TEXT PROVIDED.
# Interesting people make interesting music [Discussion]



## Fab (Oct 2, 2022)

Hello,

My friend and I were having a discussion around this I thought it might be interesting to hear more peoples thoughts. If you haven't heard this quote I think it was in a Christian Henson video (I can't remember exactly which one) and the context was about work/life balance, creativity etc.

Thanks,

Fab


----------



## Arbee (Oct 3, 2022)

It makes for a catchy phrase but not sure it withstands scrutiny. I might argue that confident people make confident music, but "interesting" is a broad term. I might equally argue that talented but otherwise dull, reclusive folk potentially have a deeper emotional connection with their creativity and expression.


----------



## Henu (Oct 3, 2022)

It's too easy to confuse "extroverted" with "interesting". In that sense, the most loud Soundcloud- warrios spamming their chord progressions must make the most interesting music, which is far from the truth.


----------



## PeterN (Oct 3, 2022)

Interesting experiences create interesting music.

DATASET SECTION.

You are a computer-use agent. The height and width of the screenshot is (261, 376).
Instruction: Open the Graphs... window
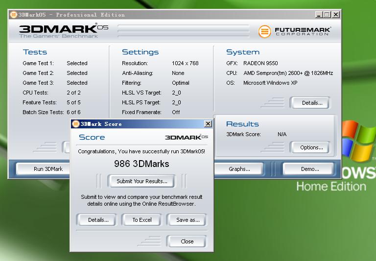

GIVEN EXERCISE. Extend the forum discussion on whether interesting people make interesting music, picking up right after its last post.

WRITTEN RESPONSE.
And the general rule is, if you want something interesting, for the sake of the creative value, stay away from the general information - like: "work, balance, creativity" - its reversely meant as an anaesthetic for the common masses, or, like an evening read for the bored modern city dweller. You need to cross the boundaries of the Matrix, to get the the wells. Most modern artists dont do that -there's no rush at the wells.


----------



## doctoremmet (Oct 3, 2022)

Some of the music I most revere and find interesting was made by people who made only very few records (Mark Hollis, Kevin Shields, people like that). I wouldn’t be amazed some of my musical heroes would be complete and utter bores to hang around with either


----------



## gamma-ut (Oct 3, 2022)

My counter-example is Matthew Herbert. Very big picture, high-concept approach to music. It's often not that interesting in itself, just has a shiny cover and attracts a lot of chat around the concept rather than the content.


----------



## Double Helix (Oct 3, 2022)

New Criticism (guided by the text, nothing else) replaced Biographical Criticism (judge a text via the author's background) for good reason

One example, I respect Richard Wagner's body of work, but given his anti-semitism, I'm not sure I would find him "interesting"


----------



## Lionel Schmitt (Oct 3, 2022)

Probably fully pointless since "interesting" is hard to assess.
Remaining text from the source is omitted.